Aim of the task: Could you output each line of the data that follows exactly?

Task input:
------

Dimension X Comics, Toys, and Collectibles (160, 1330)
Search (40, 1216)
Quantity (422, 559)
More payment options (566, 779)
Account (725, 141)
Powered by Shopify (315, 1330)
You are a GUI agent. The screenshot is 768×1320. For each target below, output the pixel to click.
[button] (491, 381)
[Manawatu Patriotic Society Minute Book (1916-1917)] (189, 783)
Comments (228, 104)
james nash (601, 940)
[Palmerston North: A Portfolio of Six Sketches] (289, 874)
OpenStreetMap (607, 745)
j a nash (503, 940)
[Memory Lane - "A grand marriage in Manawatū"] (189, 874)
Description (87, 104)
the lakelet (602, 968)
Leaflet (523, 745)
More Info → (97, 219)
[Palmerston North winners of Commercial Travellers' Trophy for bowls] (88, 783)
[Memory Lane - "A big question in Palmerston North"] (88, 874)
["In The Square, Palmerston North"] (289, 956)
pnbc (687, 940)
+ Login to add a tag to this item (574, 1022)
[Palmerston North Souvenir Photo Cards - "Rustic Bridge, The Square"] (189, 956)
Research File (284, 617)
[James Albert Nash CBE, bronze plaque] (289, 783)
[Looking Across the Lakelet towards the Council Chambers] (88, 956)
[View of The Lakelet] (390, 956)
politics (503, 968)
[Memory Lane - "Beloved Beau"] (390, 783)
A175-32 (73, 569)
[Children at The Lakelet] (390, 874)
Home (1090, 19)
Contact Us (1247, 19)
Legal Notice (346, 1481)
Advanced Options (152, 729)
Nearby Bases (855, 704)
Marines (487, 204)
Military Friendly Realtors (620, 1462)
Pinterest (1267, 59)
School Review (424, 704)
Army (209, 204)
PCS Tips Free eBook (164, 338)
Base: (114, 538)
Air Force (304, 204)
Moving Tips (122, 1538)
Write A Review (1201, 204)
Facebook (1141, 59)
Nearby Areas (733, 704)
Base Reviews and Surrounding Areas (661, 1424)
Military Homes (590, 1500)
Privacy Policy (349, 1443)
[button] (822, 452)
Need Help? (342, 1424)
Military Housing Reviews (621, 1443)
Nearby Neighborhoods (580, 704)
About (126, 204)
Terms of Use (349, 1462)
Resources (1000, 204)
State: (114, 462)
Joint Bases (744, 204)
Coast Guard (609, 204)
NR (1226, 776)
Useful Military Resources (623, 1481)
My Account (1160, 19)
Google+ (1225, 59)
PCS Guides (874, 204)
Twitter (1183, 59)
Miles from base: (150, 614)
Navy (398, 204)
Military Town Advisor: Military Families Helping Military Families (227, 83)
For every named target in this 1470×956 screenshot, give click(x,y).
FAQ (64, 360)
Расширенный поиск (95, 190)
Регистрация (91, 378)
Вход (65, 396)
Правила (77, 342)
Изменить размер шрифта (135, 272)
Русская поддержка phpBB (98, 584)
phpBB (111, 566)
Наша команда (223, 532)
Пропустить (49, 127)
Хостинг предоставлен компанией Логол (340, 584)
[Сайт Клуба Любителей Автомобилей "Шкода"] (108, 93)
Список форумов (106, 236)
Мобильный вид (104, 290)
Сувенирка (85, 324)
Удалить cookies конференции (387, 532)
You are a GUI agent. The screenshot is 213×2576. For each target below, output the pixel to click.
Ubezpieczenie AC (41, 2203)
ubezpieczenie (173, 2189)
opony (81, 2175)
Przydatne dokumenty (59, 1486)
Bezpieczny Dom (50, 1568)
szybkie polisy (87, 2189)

------

Exercise output:
Dimension X Comics, Toys, and Collectibles (160, 1330)
Search (40, 1216)
Quantity (422, 559)
More payment options (566, 779)
Account (725, 141)
Powered by Shopify (315, 1330)
You are a GUI agent. The screenshot is 768×1320. For each target below, output the pixel to click.
[button] (491, 381)
[Manawatu Patriotic Society Minute Book (1916-1917)] (189, 783)
Comments (228, 104)
james nash (601, 940)
[Palmerston North: A Portfolio of Six Sketches] (289, 874)
OpenStreetMap (607, 745)
j a nash (503, 940)
[Memory Lane - "A grand marriage in Manawatū"] (189, 874)
Description (87, 104)
the lakelet (602, 968)
Leaflet (523, 745)
More Info → (97, 219)
[Palmerston North winners of Commercial Travellers' Trophy for bowls] (88, 783)
[Memory Lane - "A big question in Palmerston North"] (88, 874)
["In The Square, Palmerston North"] (289, 956)
pnbc (687, 940)
+ Login to add a tag to this item (574, 1022)
[Palmerston North Souvenir Photo Cards - "Rustic Bridge, The Square"] (189, 956)
Research File (284, 617)
[James Albert Nash CBE, bronze plaque] (289, 783)
[Looking Across the Lakelet towards the Council Chambers] (88, 956)
[View of The Lakelet] (390, 956)
politics (503, 968)
[Memory Lane - "Beloved Beau"] (390, 783)
A175-32 (73, 569)
[Children at The Lakelet] (390, 874)
Home (1090, 19)
Contact Us (1247, 19)
Legal Notice (346, 1481)
Advanced Options (152, 729)
Nearby Bases (855, 704)
Marines (487, 204)
Military Friendly Realtors (620, 1462)
Pinterest (1267, 59)
School Review (424, 704)
Army (209, 204)
PCS Tips Free eBook (164, 338)
Base: (114, 538)
Air Force (304, 204)
Moving Tips (122, 1538)
Write A Review (1201, 204)
Facebook (1141, 59)
Nearby Areas (733, 704)
Base Reviews and Surrounding Areas (661, 1424)
Military Homes (590, 1500)
Privacy Policy (349, 1443)
[button] (822, 452)
Need Help? (342, 1424)
Military Housing Reviews (621, 1443)
Nearby Neighborhoods (580, 704)
About (126, 204)
Terms of Use (349, 1462)
Resources (1000, 204)
State: (114, 462)
Joint Bases (744, 204)
Coast Guard (609, 204)
NR (1226, 776)
Useful Military Resources (623, 1481)
My Account (1160, 19)
Google+ (1225, 59)
PCS Guides (874, 204)
Twitter (1183, 59)
Miles from base: (150, 614)
Navy (398, 204)
Military Town Advisor: Military Families Helping Military Families (227, 83)
For every named target in this 1470×956 screenshot, give click(x,y).
FAQ (64, 360)
Расширенный поиск (95, 190)
Регистрация (91, 378)
Вход (65, 396)
Правила (77, 342)
Изменить размер шрифта (135, 272)
Русская поддержка phpBB (98, 584)
phpBB (111, 566)
Наша команда (223, 532)
Пропустить (49, 127)
Хостинг предоставлен компанией Логол (340, 584)
[Сайт Клуба Любителей Автомобилей "Шкода"] (108, 93)
Список форумов (106, 236)
Мобильный вид (104, 290)
Сувенирка (85, 324)
Удалить cookies конференции (387, 532)
You are a GUI agent. The screenshot is 213×2576. For each target below, output the pixel to click.
Ubezpieczenie AC (41, 2203)
ubezpieczenie (173, 2189)
opony (81, 2175)
Przydatne dokumenty (59, 1486)
Bezpieczny Dom (50, 1568)
szybkie polisy (87, 2189)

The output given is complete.